▶ [Work required] Continue the piece on life lessons learned from playing hockey, starting after its last sentence.

I remember that first Leafs game at Maple Leaf Gardens. And zooming around zillions of roads in the back of my parents’ car to freezing small town arenas.
I was devastated when Gretzky was traded to the Kings. And I always counted down the hours until the next time I could lace up the skates.
And those friendships help shape you in a titanic way.
Last week while playing hockey with some guys from church I thought, ‘There are some pretty major life lessons I learned playing this game.’
So I thought I’d share:
1. You need to show up to share the victory
Victory isn’t one moment; it’s the culmination of a thousand. You show up to practice. You sweat. You fall. You get up. You earn a place. You lose. You keep at it. You win.
And the fact that you’re on a team means that others are relying on you (and you on them).
Isn’t the same true for life? Show up, be there when it counts—for your family, for what matters. Victory isn’t one moment; it’s the culmination of a thousand.
2. You play the team you have (not the team you wish you had)
You can moan till the cows come home about wishing for this or that player. But it’s a distraction.
I’m taking the title of this one from Kennon Callahan. But it’s true; and you learn it over time. Look at your teammates (or your family, or church, or work mates), and if you keep longing for the players and team you wish you had, you’ll miss the team you do have. It’s about playing to your strengths.
In terms of faith I think about it like this: Your strengths are clues to what God will do through only you. In a similar way, each player and team are unique and they need to find their voice on the ice.
And you, in life.
In our families we often fall victim to the curse of constant comparison. We look around and wish our kids were measuring up by doing such-and-such or that our house looked like so-and-so’s. But that’s neglecting the gifts you’ve already been given.
I remember this one team who looked totally unimpressive. But you couldn’t knock them down and they rarely gave up the puck. They didn’t try anything fancy; they just did well what they could do. And they won!
3. The best defense is a good offense
I probably heard this from a dozen coaches. Too often (in hockey, and in life) we get on our heels. We feel like we’re defending, and that everything is coming at us and there’s no turning it all around.
But in my experience, the best way to push back is to load the cannons and push into enemy territory—eyes wide open and unafraid. Nine times out of ten whoever is on their heels loses.
The winner is on the hunt. Stop whining and go for it.
4. You have to know the rules
Hockey is a game that is won within certain parameters. If you keep going offside (when someone goes into the offensive zone before the puck does), you’ll never reach the net.
Life too is best navigated when we learn the right wisdom and apply it. Otherwise we probably won’t get to where we need to go.
5. You fall together; you rise together
Think of your family, your friends. When things are on the up, it’s great. All smiles and high fives. But when things bottom out, who’s left?

▶ [Provided material]
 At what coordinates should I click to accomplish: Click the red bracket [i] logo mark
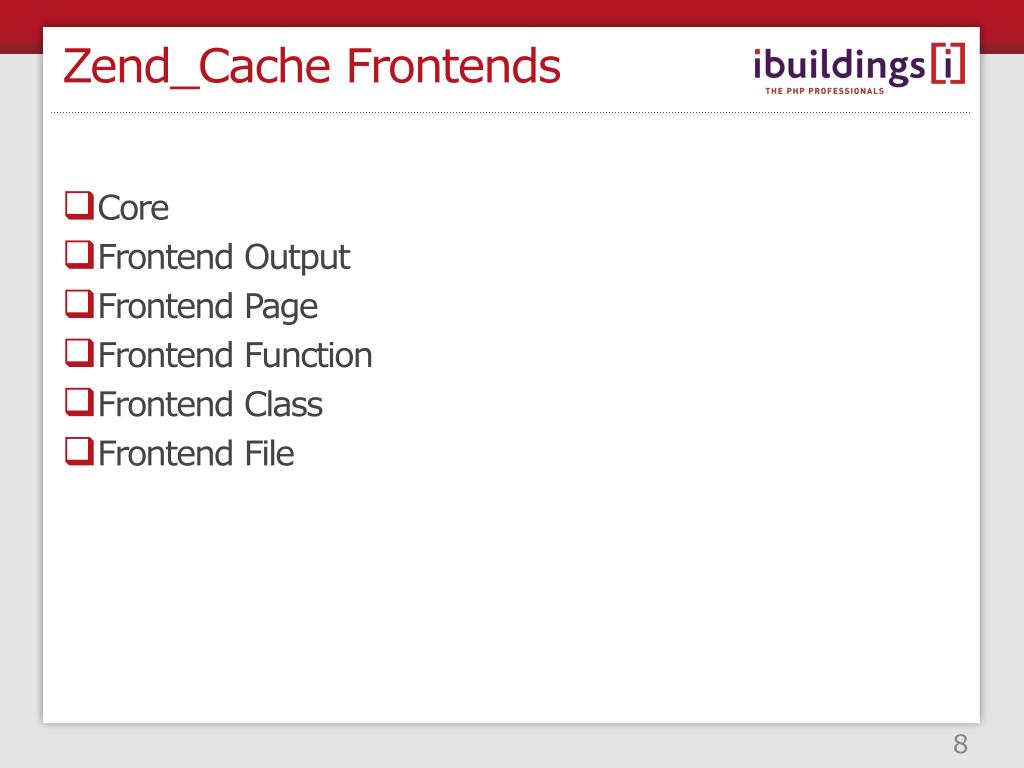coord(948,63)
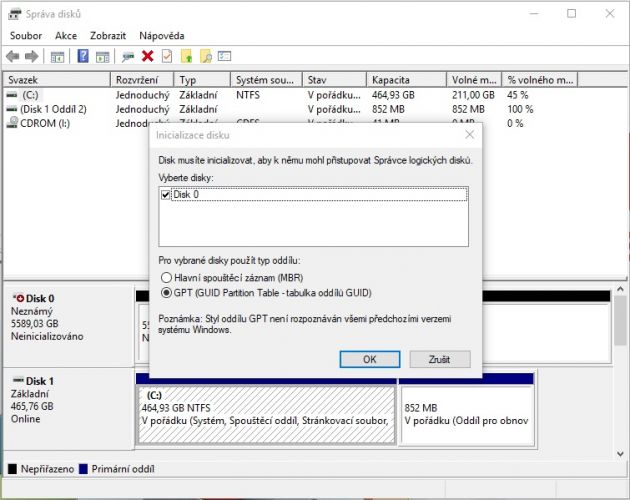Close the Inicializace disku dialog

click(469, 135)
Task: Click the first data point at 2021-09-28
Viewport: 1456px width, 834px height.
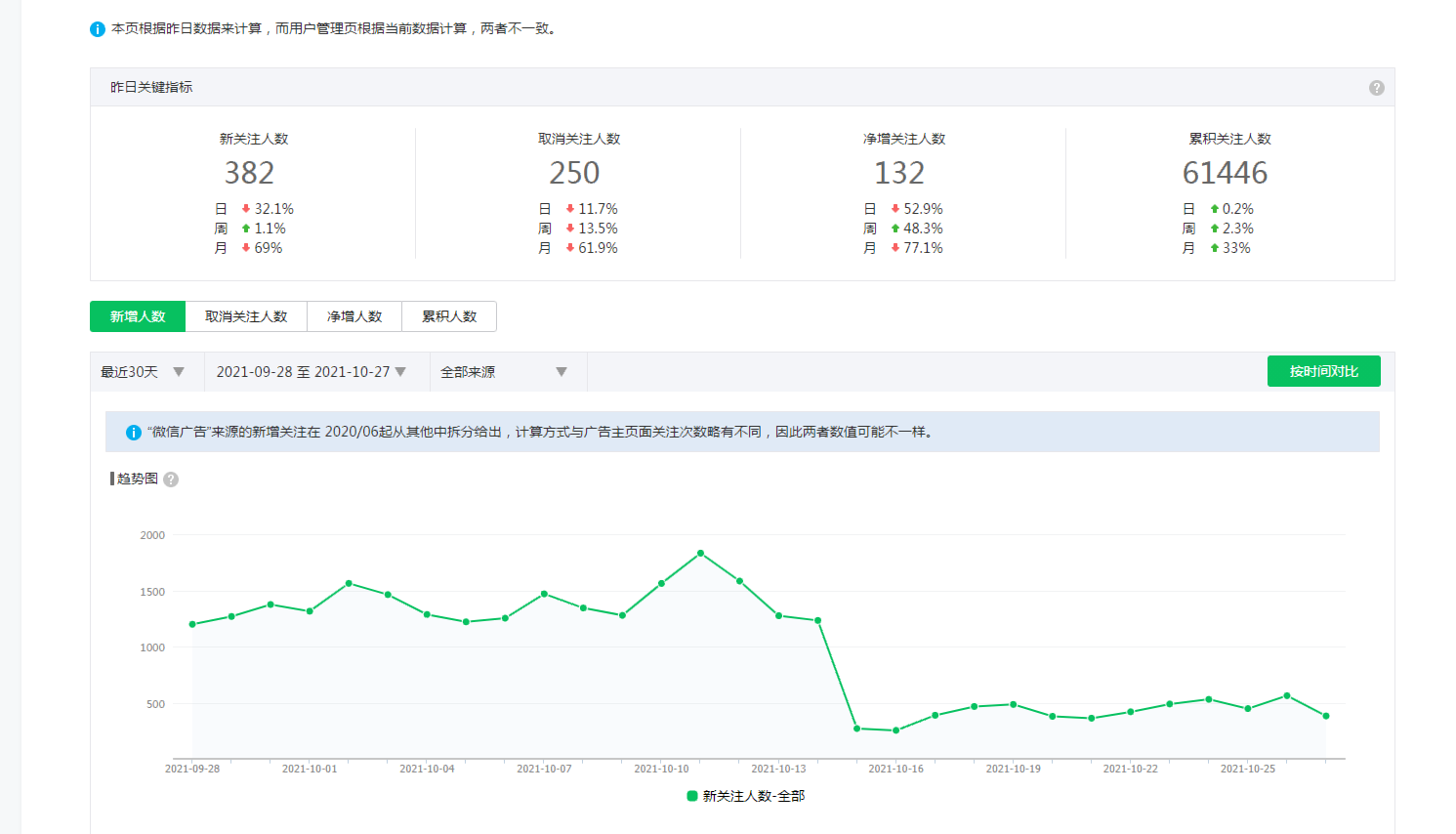Action: click(x=192, y=624)
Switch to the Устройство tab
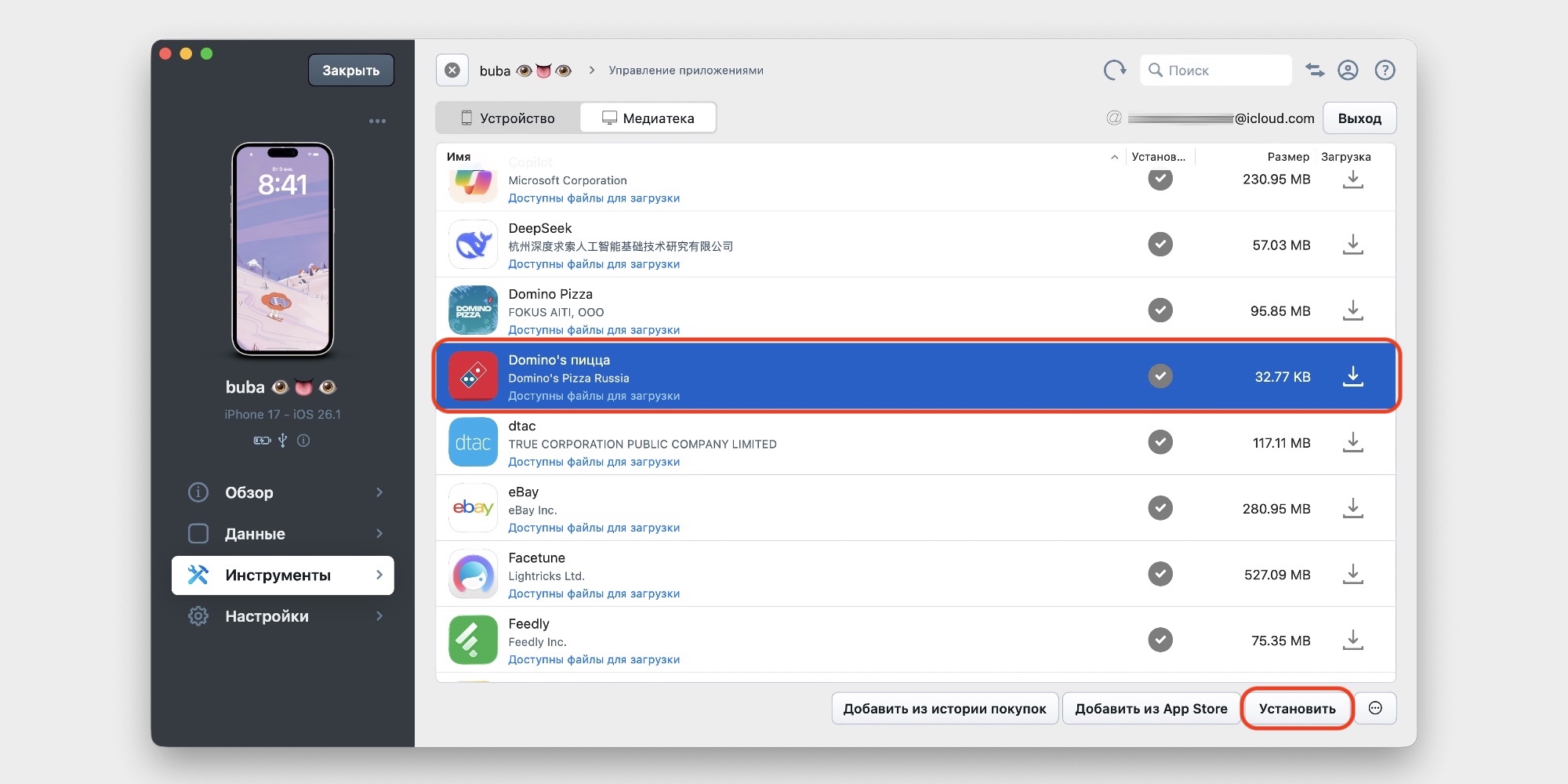Screen dimensions: 1568x784 [x=508, y=118]
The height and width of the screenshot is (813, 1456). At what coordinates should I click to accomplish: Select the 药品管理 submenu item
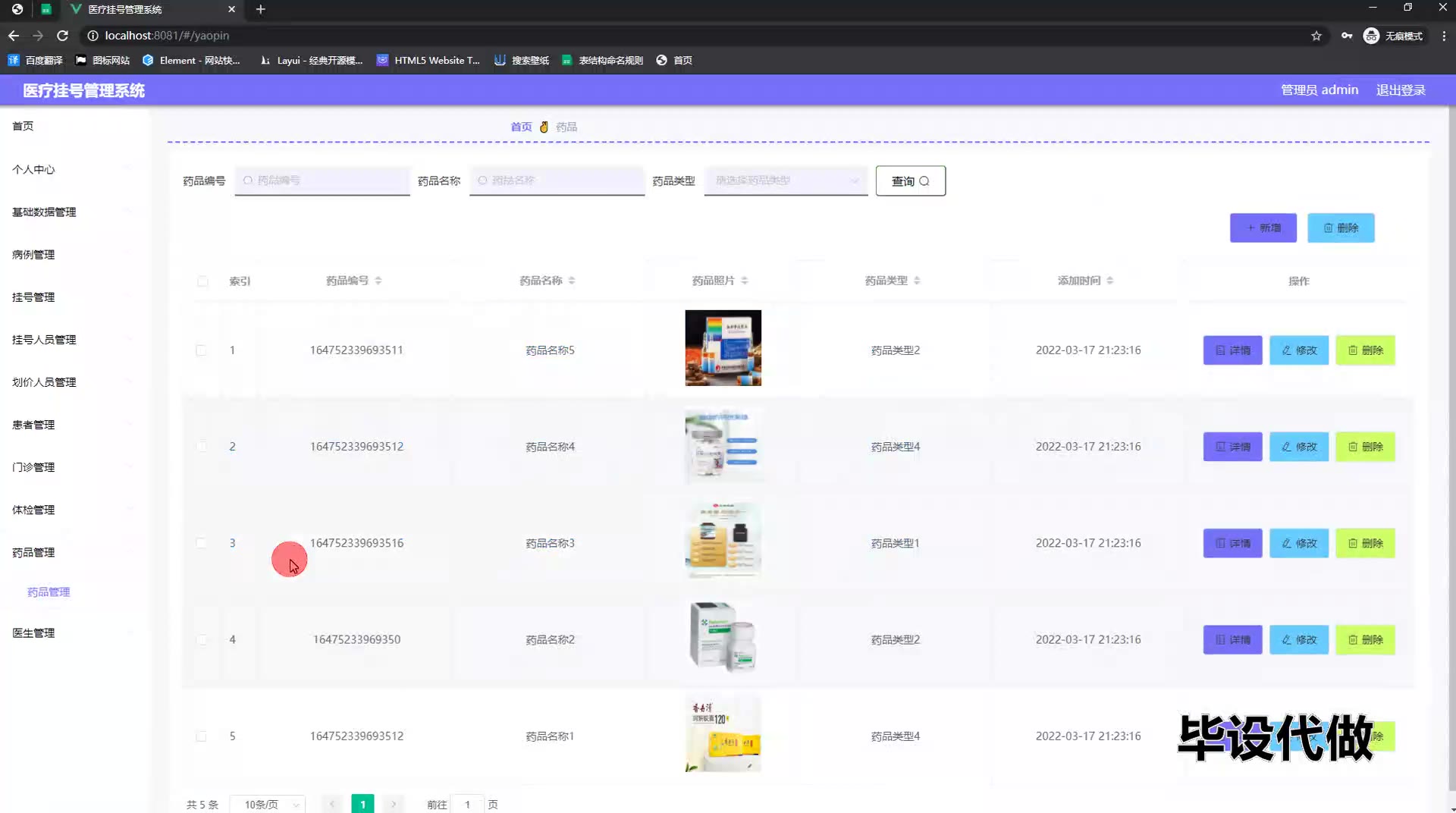tap(49, 592)
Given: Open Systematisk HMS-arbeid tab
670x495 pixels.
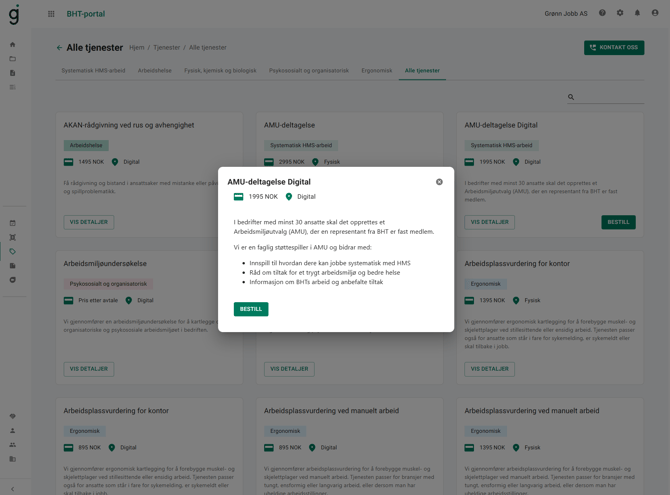Looking at the screenshot, I should (x=93, y=71).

▶ [Result below]
The ones who are still there are your real team. You sip the champagne together, but you also take your knocks together. It’s called fellowship.
Oprah said it like this: “Lots of people want to ride with you in the limo, but what you want is someone who will take the bus with you when the limo breaks down.”
6. The gain is where the pain is
We spend lots of money and energy avoiding pain. But 9 times out of 10, that’s where the payoff is.
I’m not talking about things like abuse. I’m talking about doing the extra lap. About bettering yourself when you’d rather sit on the couch. It’s about sacrificing good things for the right things. It’s about understanding pain not as something to be avoided at all costs, but a sign pointing you to where you need to grow.
As we often hear, “No pain, no gain.”
7. It’s just a game (but it’s a very important game)
Of course, it’s a game, but it’s never just a game. It’s about integrity and character. It’s about teamwork and capitalizing on chances.
And in the end, we all get a bag of chips and go home. God doesn’t love you any less if you lose.
But the game isn’t just a game in the way that Hungry Hippos is a game. It’s a metaphor for life. If you give up easily you might just give up easily. If you don’t care about the outcome, you might live like the outcome doesn’t matter.
I’m not sure I’d say that life is just a game. It’s more than that. But it is in the sense that there is only a certain amount of time to bring who you are to the table.
8. Tomorrow is a new day
No defeat is final. The sun comes up tomorrow. Each new day has the capacity to redeem.
There is something about sports that always has you looking to the horizon, to the next game and possible win. Your losses in life can define you—but you don’t have to let them.
9. Skate to where the puck is going to be, not where it has been
That’s a Gretzky quote. He had a spidey-sense of seeing a play evolve before it happened. So think ahead.
Doesn’t that ring true for life too?
Change is the only constant that stays the same. Life moves. And if we’re going to be successful—whether in hockey, or as thinking beings in 2015—I think it’s best to be fully aware of where the action is headed.
There’s a reason the rear-view mirror is smaller than the windshield.
To sum up, hockey was a great part of my life. And I’m glad that more recently I’ve gotten back into it. (Thanks Gord!)
Now that I look back, the arena was more than ice and that delicious smell of cheap greasy fries. It was a school. I thank my parents for encouraging that part of my education, and my friends for sharing the journey.
I’ll end with this wisdom from an anonymous someone: “There are no shortcuts to anywhere worth going.”